Luxembourg, 30/10/2001 (Agence Europe) - Les ministres de la recherche ont eu, mardi à Luxembourg, une discussion approfondie sur les principaux rouages du 6ème programme-cadre de recherche (PCRD) sans pour autant parvenir à un accord politique global. Un résultat prévisible, alors que le Parlement européen doit encore achever sa première lecture après l'adoption la semaine dernière du rapport du socialiste français Gérard Caudron par la commission de l'industrie (voir EUROPE du 25 octobre, p.15). Ce débat a cependant permis d'aplanir un certain nombre de difficultés et devrait faciliter l'adoption d'une position commune lors de la prochaine session du Conseil, le 10 décembre à Bruxelles. Il illustre aussi une certaine convergence de vues avec les préoccupations exprimées par les députés européens.
Le consensus qui s'est dégagé, à Luxembourg, couvre à la fois l'architecture générale et l'enveloppe budgétaire totale du projet de PCRD présenté par la Commission européenne. Les ministres ne sont cependant pas rentrés dans les détails de la répartition budgétaire. Voici les principales orientations qui se dégagent de cette discussion en ce qui concerne:
les priorités thématiques : une large majorité s'est dégagée pour inclure les recherches sur les plantes et les animaux dans l'enveloppe consacrée à la génomique et aux biotechnologies, sans pour autant remettre en cause l'importance accordée à la santé humaine. La position des ministres rejoint ainsi celle du rapporteur et de la commission parlementaire qui ont aussi insisté sur l'importance du séquençage de certains petits génomes de plantes qui peut être extrêmement utile pour la compréhension de certains mécanismes chez l'homme. Comme la commission de l'industrie du PE, les ministres se sont prononcés pour la subdivision de la priorité consacrée au développement durable en trois parties: transports, énergie et environnement. Ils ont souhaité à l'unanimité un renforcement des crédits affectés à cette priorité.
L'anticipation des besoins scientifiques de l'Union : tout en reconnaissant que cette enveloppe de flexibilité (880 millions d'euros) souhaitée par la Commission pour répondre aux nouveaux besoins en cours de programmes (voir aussi EUROPE du 17 octobre, p.12) nécessite encore certaines « clarifications », le président du Conseil, François-Xavier de Donnéa, a indiqué qu'un consensus existe pour maintenir cette 8éme priorité qui doit permettre au programme-cadre d'apporter un soutien aux politiques communautaires. Le Conseil ne s'est cependant pas prononcé sur le montant des crédits, que la commission parlementaire a choisi de diviser par deux.
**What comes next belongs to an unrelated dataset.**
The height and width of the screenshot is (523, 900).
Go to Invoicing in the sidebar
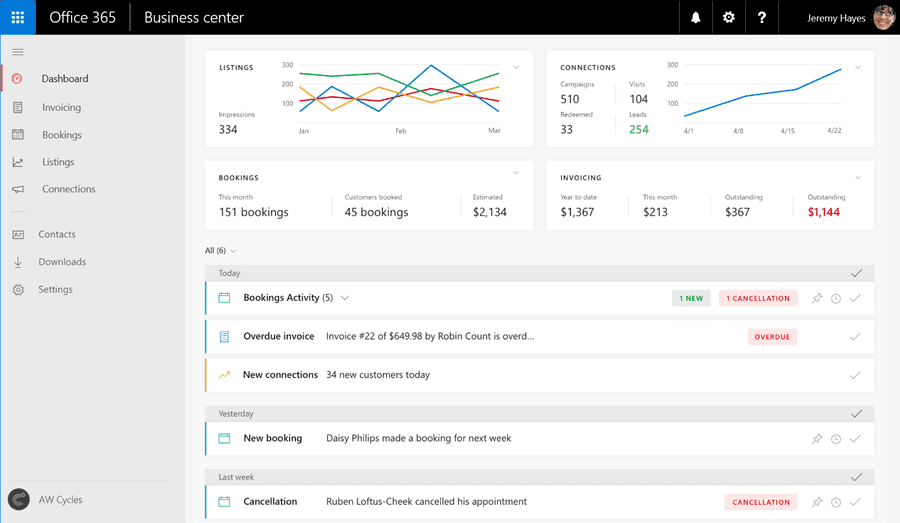[x=61, y=107]
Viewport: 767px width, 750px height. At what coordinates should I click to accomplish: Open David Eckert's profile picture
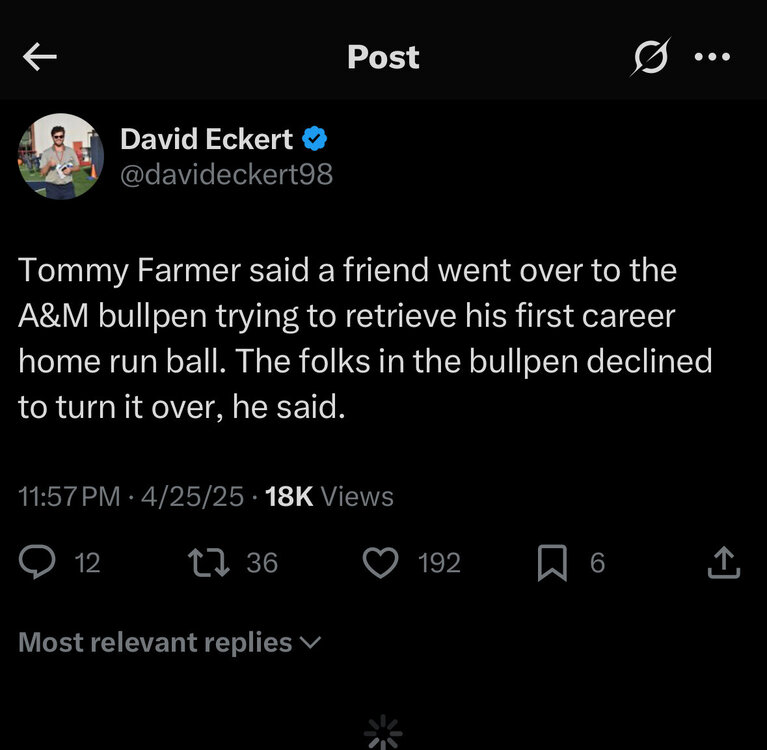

Lors de la réunion, la ministre allemande Edelgard Bulmahn avait suggéré de répartir cette enveloppe entre les différentes priorités et le secrétaire d'Etat espagnol Ramon Marimon a proposé de prévoir une réserve de 10% sous chaque priorité, tout en maintenant la 8ème priorité, sans affectation.
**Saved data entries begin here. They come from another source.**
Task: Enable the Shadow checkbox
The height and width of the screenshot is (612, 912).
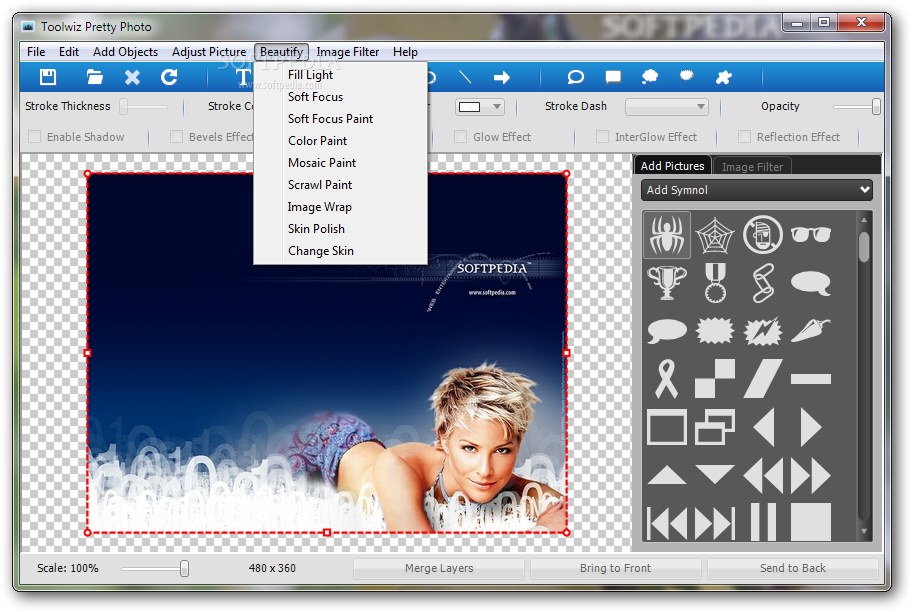Action: (35, 137)
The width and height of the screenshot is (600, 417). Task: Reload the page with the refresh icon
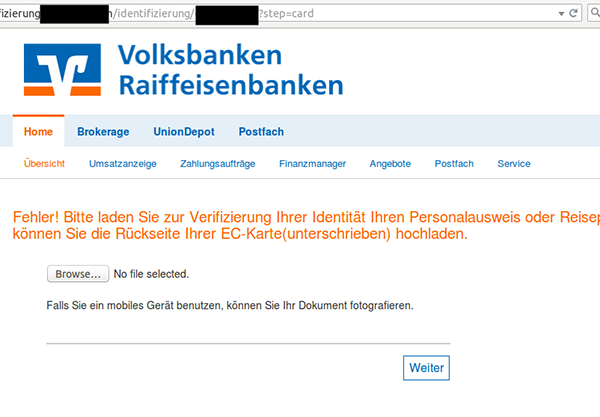[x=573, y=14]
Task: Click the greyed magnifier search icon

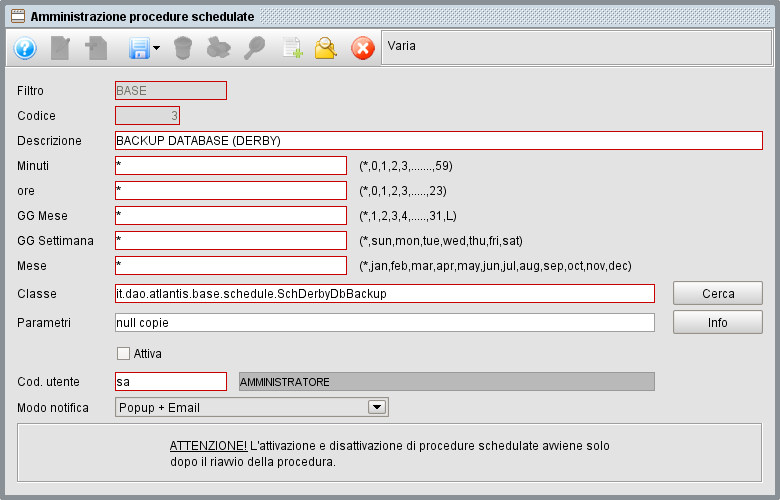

Les nouveaux instruments : comme la commission de l'industrie du PE, les ministres ont dégagé un consensus sur la nécessité de faire coexister les nouveaux instruments (projets intégrés et réseaux d'excellence) avec les anciens mécanismes. La ministre allemande et son homologue espagnol ont suggéré de fixer des pourcentages, mais M. de Donnéa a déclaré que cette idée est restée «minoritaire » et M. Busquin a expliqué qu'il faut éviter ce type de « contraintes bureaucratiques » qui ne feront que rallonger les délais.
Les programmes spécifiques : M. de Donnéa a expliqué que le Conseil est parvenu à un consensus sur l'amendement de M. van Velzen (PPE, néerlandais) et Mme Plooij-van Gorsel (libérale néerlandaise) adopté par la commission de l'industrie, qui prévoit que des sous-comités par priorités thématiques seront adjoints au comité du programme spécifique qui regroupe ces priorités. Ce qui permet de ne pas remettre en cause l'architecture du programme mais aussi, comme l'a souligné M. Busquin, de conserver un comité ayant une vision globale indispensable dans le cadre de la construction de l'Espace européen de la recherche.
Les infrastructures : les ministres sont aussi parvenus à un consensus sur le financement de nouvelles infrastructures, mais celui-ci devrait être orienté vers des outils performants autres que les bâtiments (réseaux de communication, équipements, banques de données).